Dahlan Iskan, tokoh pers yang berpengaruh dan produktif menulis, sampai menyebut “Serangan terus digencarkan oleh BPOM” kepada vaksin Nusantara dalam esai “Gatut Nusantara” yang dia unggah di blog Disway.id. Dalam catatannya yang lain, “Miko Nusantara”, mantan Menteri BUMN itu menempatkan BPOM laksana hakim pengadil dengan kewenangan absolut untuk menentukan benar atau salah. Karena alasan itu, dia menentang sekalian menegaskan, “kebenaran tidak bisa dimonopoli”.

Tidak bisa disalahkan kalau publik awam menalar topik kontroversial itu sebagai cara zalim negara terhadap inovasi anak bangsa, membunuh kreativitas, membungkam daya cipta. Apalagi kalau dibumbui dengan cerita peristiwa politik lebih dari tiga bulan sebelumnya saat Terawan dicopot dari jabatannya sebagai Menteri Kesehatan oleh Presiden Joko Widodo. Sempurnalah kezaliman itu. Kotor. Kejam. Begitu, mungkin, orang-orang berkesimpulan.

Kontroversi politisnya lantas meluas dan malah menjadi ideologis karena telah menyenggol subjek sensitif, nasionalisme. Bergema argumen bahwa vaksin Nusantara sebenarnya tidak murni karya anak bangsa karena tengara keterlibatan sejumlah saintis asing—Amerika Serikat—yang segera ditepis oleh Terawan. Bahan baku dan teknologi vaksin Nusantara yang diimpor dari Amerika merupakan masalah lain yang dianggap telah mencemari kemurniannya.

Kalau urusannya sudah sedemikian politis dan ideologis, seperti halnya dalam banyak kasus, selalu ada kecenderungan untuk menerjang setiap halangan. Kadang-kadang berdasarkan alasan “demi kepentingan publik atau bangsa”. Tidak ada yang akan berani menyanggah itu.

Syukur-syukur kalau tak ada yang celaka—dan semuanya memang berharap begitu. Namun jika sampai terjadi, bukan hanya publik yang dikorbankan, masa depan sains dan gagasan yang revolusioner itu akan suram. Nasib inovasi sel dendritik akan kembali di tangan keputusan politik: mungkin akan dimoratorium hingga batas waktu yang panjang.

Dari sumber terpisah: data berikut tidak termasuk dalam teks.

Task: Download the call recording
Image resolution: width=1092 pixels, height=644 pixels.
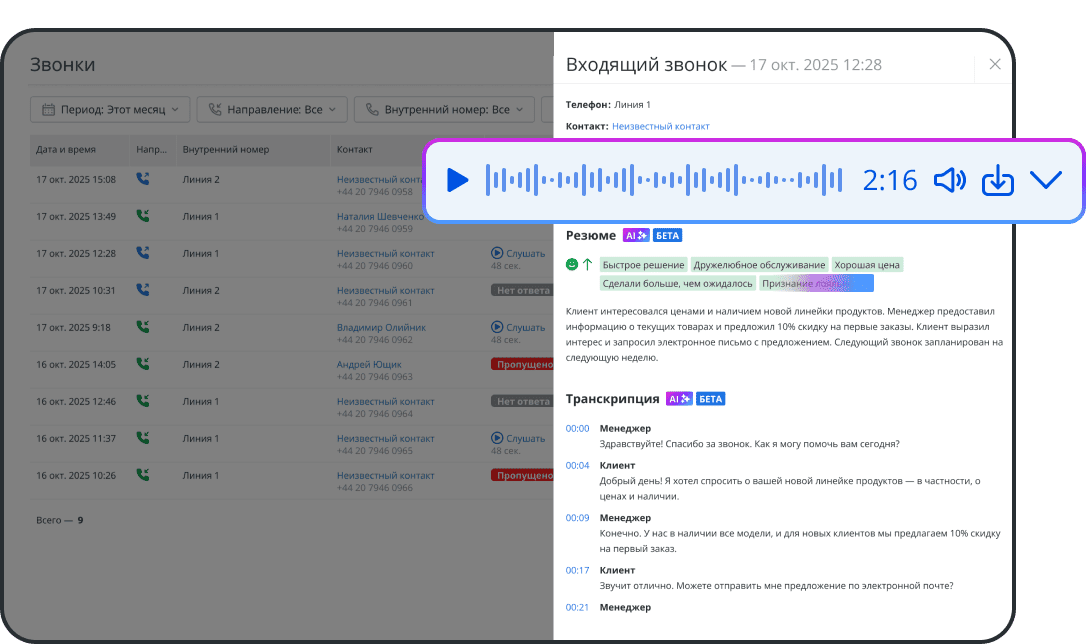Action: (997, 180)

Bangsa Indonesia, tentu saja, membutuhkan orang-orang penerobos dan inovatif seperti Terawan. Tetapi mudah-mudahan pula Terawan tidak jadi diangkat sebagai duta besar Indonesia di Madrid sehingga masih dapat melanjutkan proyek yang telah dia rintis. Kita tidak juga akan berharap peringatan Mukherjee tersemat pada inovasi sains medis itu.